> **Brief**
Look at each line below and tally those holding "computer"; answer with that figure and nothing else.

%%

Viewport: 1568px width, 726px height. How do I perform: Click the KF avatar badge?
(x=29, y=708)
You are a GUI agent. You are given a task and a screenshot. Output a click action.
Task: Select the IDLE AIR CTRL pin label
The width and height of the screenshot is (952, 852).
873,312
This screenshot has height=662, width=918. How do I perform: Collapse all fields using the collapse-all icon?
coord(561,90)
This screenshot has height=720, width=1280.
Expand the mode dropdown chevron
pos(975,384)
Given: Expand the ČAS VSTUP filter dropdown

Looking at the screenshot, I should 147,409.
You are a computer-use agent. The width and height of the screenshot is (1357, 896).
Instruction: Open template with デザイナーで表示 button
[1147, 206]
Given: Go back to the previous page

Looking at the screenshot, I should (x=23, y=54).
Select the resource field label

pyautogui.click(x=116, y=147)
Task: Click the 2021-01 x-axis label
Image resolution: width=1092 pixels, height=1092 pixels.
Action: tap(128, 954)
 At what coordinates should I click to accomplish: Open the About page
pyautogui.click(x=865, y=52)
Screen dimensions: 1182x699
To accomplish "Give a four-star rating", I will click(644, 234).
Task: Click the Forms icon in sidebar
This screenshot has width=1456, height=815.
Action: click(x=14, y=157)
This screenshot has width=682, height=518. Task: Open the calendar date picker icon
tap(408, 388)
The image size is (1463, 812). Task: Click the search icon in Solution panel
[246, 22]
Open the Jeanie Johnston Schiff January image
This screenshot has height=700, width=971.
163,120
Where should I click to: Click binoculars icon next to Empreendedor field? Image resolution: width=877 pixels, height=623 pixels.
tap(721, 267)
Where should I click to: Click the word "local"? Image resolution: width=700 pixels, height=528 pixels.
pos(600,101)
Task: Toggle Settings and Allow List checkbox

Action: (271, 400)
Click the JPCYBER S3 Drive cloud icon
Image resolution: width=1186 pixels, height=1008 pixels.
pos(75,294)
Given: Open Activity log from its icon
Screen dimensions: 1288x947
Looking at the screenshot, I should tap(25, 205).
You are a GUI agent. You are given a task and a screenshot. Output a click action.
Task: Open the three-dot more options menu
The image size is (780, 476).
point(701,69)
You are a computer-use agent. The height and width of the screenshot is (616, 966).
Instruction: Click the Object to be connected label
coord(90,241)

%%

> **Answer below**
2